Lady Monksburn is a dear old lady; and as she comes from the South, I must never say a word against Southerners again. She took both my hands in her soft white ones, and spoke to me so kindly that before I had known her ten minutes I was almost surprised to find myself chattering away to her as if she were quite an old friend—telling her all about Brocklebank, and my sisters, and Father, and my Aunt Kezia. I could not tell how it was,—I felt so completely at home in that Monksburn drawing-room. Everybody was so kind, and seemed to want me to enjoy myself, and yet there was no fuss about it. If those be southern manners, I wish I could catch them, like small-pox. But perhaps they are Christian manners. That may be it. And I don’t suppose you can catch that like the small-pox. However, I certainly did enjoy myself this afternoon. Mr Keith, I find, can draw beautifully, and they let me look through some of his portfolios, which was delightful. And when Annas, at her mother’s desire, at down to the harpsichord, and sang us some old Scots songs, I thought I never heard anything so charming—until Flora joined in, and then it was more delicious still.

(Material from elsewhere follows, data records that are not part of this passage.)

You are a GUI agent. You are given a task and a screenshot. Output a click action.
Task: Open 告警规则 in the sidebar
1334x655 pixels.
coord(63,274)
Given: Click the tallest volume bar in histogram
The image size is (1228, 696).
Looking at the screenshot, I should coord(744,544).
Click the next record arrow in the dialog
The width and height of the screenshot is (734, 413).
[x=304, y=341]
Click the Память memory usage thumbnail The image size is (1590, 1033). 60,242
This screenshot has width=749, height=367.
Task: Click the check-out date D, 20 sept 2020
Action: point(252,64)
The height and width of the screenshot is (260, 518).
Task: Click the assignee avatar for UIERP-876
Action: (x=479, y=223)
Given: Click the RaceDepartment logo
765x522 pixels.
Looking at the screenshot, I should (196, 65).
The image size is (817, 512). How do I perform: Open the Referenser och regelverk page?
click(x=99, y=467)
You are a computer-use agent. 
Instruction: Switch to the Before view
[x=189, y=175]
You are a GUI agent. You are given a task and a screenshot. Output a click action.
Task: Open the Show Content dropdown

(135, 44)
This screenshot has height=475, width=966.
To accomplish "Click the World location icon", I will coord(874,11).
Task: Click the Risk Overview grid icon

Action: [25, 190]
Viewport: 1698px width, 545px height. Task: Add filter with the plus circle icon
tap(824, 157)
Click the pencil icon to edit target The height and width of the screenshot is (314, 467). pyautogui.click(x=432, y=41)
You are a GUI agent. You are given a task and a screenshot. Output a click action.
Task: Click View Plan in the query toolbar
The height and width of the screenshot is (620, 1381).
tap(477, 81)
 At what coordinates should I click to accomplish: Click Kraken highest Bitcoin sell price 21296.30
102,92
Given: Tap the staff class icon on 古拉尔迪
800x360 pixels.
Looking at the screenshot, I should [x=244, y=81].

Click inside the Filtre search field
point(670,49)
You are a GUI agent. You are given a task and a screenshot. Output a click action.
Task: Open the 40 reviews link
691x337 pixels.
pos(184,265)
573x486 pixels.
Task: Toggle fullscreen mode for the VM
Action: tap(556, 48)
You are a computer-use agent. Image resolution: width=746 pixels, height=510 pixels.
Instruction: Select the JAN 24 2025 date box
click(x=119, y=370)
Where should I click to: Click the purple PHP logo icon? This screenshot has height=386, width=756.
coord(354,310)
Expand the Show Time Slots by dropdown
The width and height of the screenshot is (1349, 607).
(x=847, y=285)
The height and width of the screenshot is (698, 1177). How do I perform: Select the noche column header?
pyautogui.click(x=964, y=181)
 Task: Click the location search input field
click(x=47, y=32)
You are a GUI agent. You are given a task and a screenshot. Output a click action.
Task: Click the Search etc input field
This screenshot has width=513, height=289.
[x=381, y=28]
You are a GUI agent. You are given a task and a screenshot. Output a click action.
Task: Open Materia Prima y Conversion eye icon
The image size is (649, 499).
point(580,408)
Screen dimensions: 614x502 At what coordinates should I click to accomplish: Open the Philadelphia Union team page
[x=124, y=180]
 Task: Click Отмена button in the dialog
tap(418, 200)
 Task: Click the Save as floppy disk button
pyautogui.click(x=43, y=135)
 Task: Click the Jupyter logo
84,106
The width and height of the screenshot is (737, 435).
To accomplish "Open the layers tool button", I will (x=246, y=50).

I think it would be easy to be good, if one lived at Monksburn!
Those grey eyes of Annas’s seem to see everything. I am sure she saw that Flora would like a quiet talk with Lady Monksburn, and she carried me to see her peacocks and silver pheasants, which are great pets, she says; and they are so tame that they will come and eat out of her hand. Of course they were shy with me. Then we had a charming little walk on the path which ran along by the side of the river, and Annas pointed out some lovely peeps through the trees at the scenery beyond. When we came in, I saw that Flora had been crying; but she seemed so much calmer and comforted, that I am sure her talk had done her good. Then came supper, and then Angus, who had cleared up wonderfully, and was more what he used to be as a boy, instead of the cross, gloomy young man he has seemed of late. Lady Monksburn offered to send a servant with arms to accompany us home, but Angus appeared to think it quite unnecessary. He had his dirk and a pistol, he said; and surely he could take care of two girls! I am not sure that Flora would not rather have had the servant, and I know I would. However, we came safe to the manse, meeting nothing more terrific than a white cow, which wicked Angus tried to persuade us was a lady without a head.